Banyra has been interested in gardening and soil since she was an eight-year-old child reading Organic Gardening magazine. Her health-oriented mother never bought white bread, and eschewed store-bought cookies, opting instead to bake homemade versions. 

When casting about for a new direction, Banyra did not immediately hit upon the composting business. It took a while. A drawing workshop brought her clarity. “It was all about the Earth,” Banyra found. 

As she launched the business, she did research and examined what companies such as Compost Cab and Bootstrap Compost were doing.

Why is soil so crucial? For Banyra, decades of environmental work, awareness, and a keen passion built her knowledge and understanding of its importance. Intensive industrial-level farming – for example, the use of synthetic fertilizers – has prompted an increasingly severe depletion of soil nutrients. Amending soil with compost promotes the growth of beneficial organisms in soil. It also helps soil retain moisture levels.

Bigger things ahead

Just as new plants benefit from healthy soil, new entrepreneurs are much more likely to thrive with support and guidance from others. In Banyra’s case, after a couple of years of getting her business rolling, she had ended up with a sprawling, somewhat unwieldy business, She found support, grounding, and guidance from the Global Center for Social Entrepreneurship Network (GCSEN). Banyra has had support from GCSEN and its founder and CEO, Mike Caslin, as she has developed and grown the business over the past seven years. GCSEN featured Banyra and Community Compost in a blog post earlier this year, detailing its positive results and future objectives. 

As Community Compost Company marks its tenth anniversary, Banyra is seeking to scale up the business. To do more, her business needs a larger site. Banyra envisions establishing a compost hub and “spoke micro-composting centers” in the region that Community Compost serves. Currently, the company’s trucks travel to Ulster County from North Jersey. For a more climate-friendly, efficient operation, she wants to reduce the trucking distances. 

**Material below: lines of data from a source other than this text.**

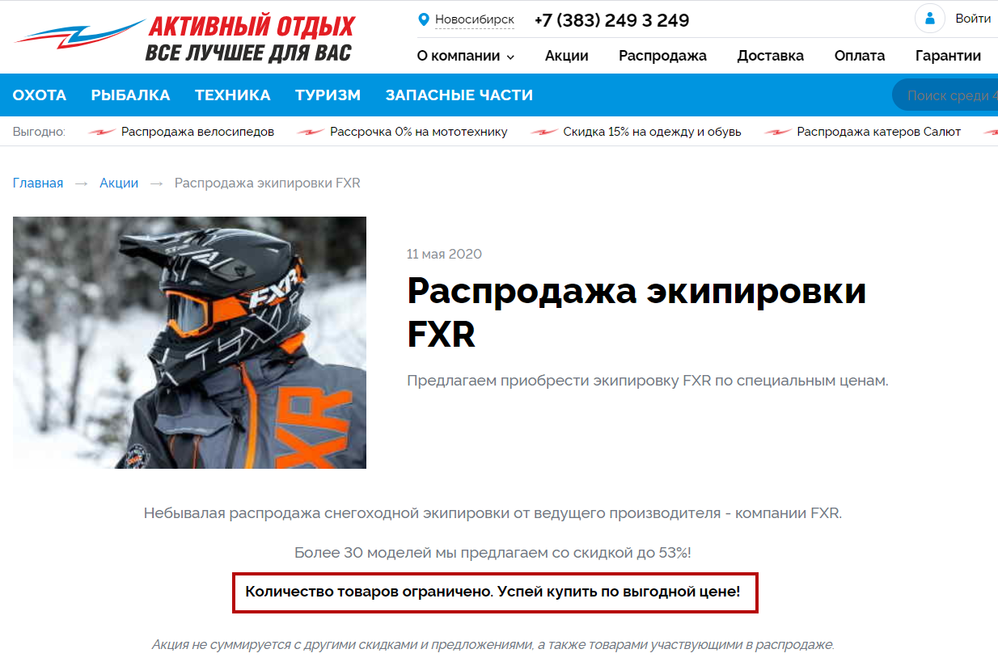Click the location pin icon near Новосибирск

coord(423,20)
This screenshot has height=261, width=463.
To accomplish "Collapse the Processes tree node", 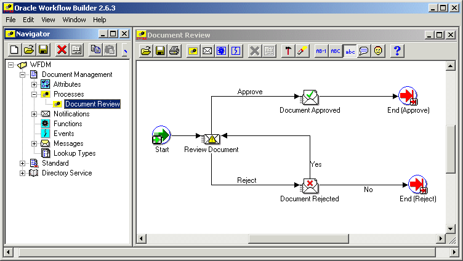I will 34,94.
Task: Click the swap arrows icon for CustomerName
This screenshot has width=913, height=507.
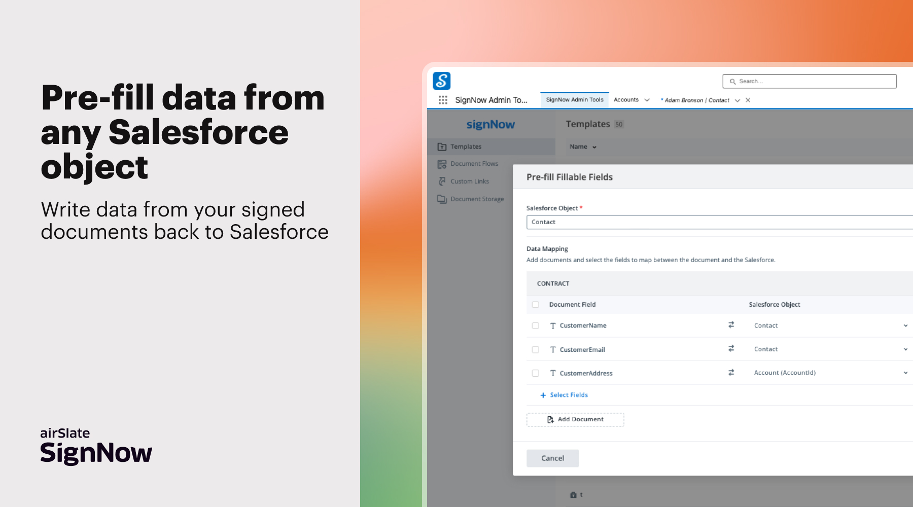Action: 731,325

These are promising times that demand bigger things, in Banyra’s view. She and her team are poised to scale up to take advantage of new composting laws in New York and New Jersey. The climate crisis has become even more urgent than when she conceived Community Compost Company. For Banyra and her company, the response remains to have a positive impact on climate change by diverting food scraps from landfills and by converting organic waste into compost to help restore the Earth’s soils from the ground up.